The last thing I'll note is going back to the "Thanks" at the beginning. A challenge I'm seeing and dealing with regularly--which everyone here probably recognizes--is that this administration and governance stuff is boring. We need support--moral / popular support, financial support, comms / marketing support--to do this boring stuff. So thanks for highlighting why it's important, hope it helps people understand and build that support.
>> That means reversing the Trump firings. It also means going beyond them: Hiring more federal workers in areas where there were already significant shortages prior to Trump, such as air-traffic control and public health; deprivatizing functions that have become boondoggles for private entities, such as Medicare prescription-drug coverage; and taking on new government functions that require additional staff, such as regulation of artificial intelligence.
Sam, I mean this in perfectly good faith, but I feel like this is still not really breaking free of the very paradigm you criticize!

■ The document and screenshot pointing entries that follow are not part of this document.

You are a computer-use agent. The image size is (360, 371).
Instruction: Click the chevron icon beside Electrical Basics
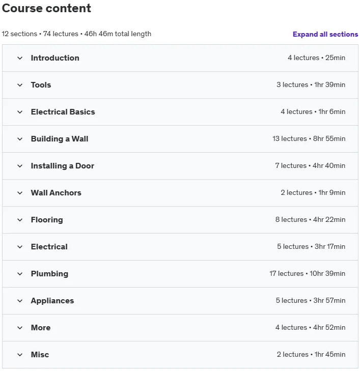coord(20,112)
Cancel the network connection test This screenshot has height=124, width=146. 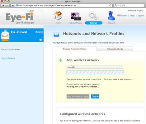(x=95, y=96)
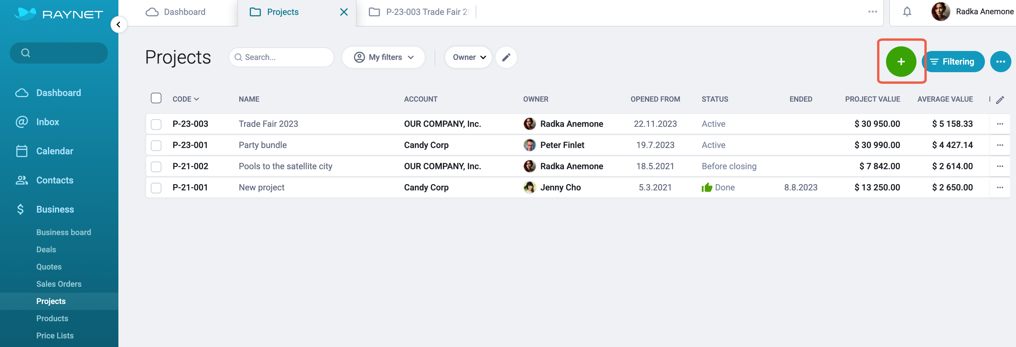Open the blue three-dot more actions button
The height and width of the screenshot is (347, 1016).
point(1000,62)
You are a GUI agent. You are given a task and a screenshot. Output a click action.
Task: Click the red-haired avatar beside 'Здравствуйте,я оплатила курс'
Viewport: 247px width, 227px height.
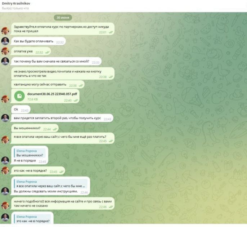pyautogui.click(x=5, y=31)
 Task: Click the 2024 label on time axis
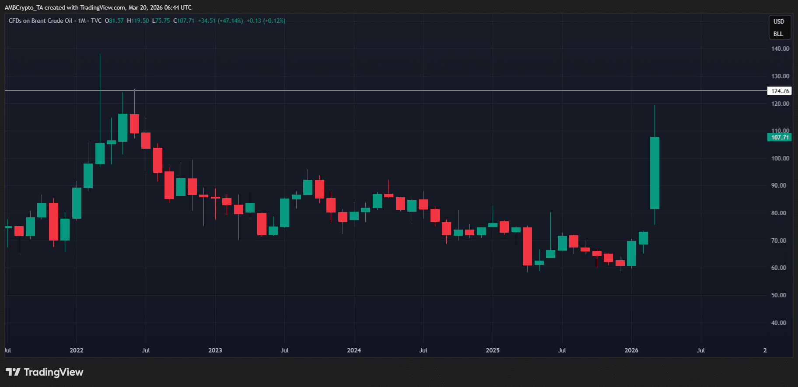(354, 350)

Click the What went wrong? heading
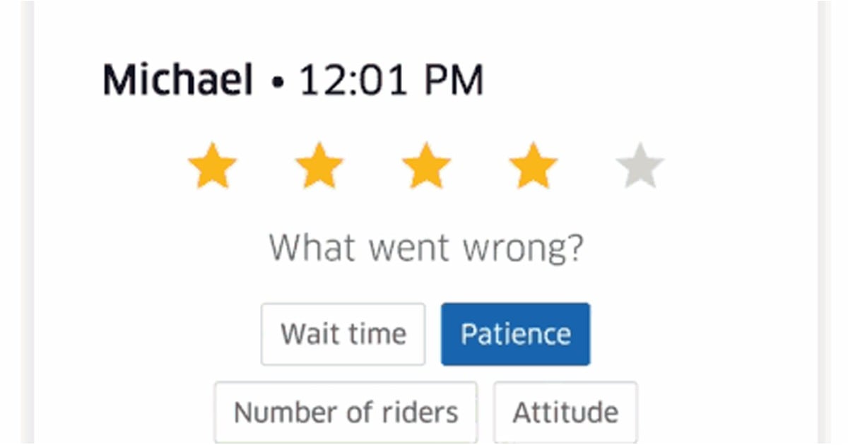click(426, 248)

Trump got away with so much of this because, yes, the public does in fact hate government workers — or at least THINKS it does.
A big hiring binge will also be hard to get off the ground if we just reinstate the previous everything-bagel approach to hiring.
I think a more realistic plan means taking some of the tools Trump has created, and doing more to improve government by slashing crappy policies where they exist.
For instance, the self-evaluation based system that Pahlka wrote about… needs to GO. Likewise, let’s do our own “The DOGE You Actually Wanted And Expected From That Orange Thug”: An office tasked with radically improving efficiency, and highlighting to the executive branch which outdated regulations or some stupid misinterpreted EO (like the one that created Pahlka’s hideous hiring morass) needs to go. Make Mark Cuban the czar of it, and empower him to go on the shows and podcasts every week with a big roundup of regulations that annoyed him that week.
The point is, what you just wrote here in the section I quoted — and I want to be gentle — smacks of everything that normies HATE about us PMC types. So let’s not do that. Kudos for the effort, and I agreed with most of the rest of this, but just wanted to offer some constructive criticism.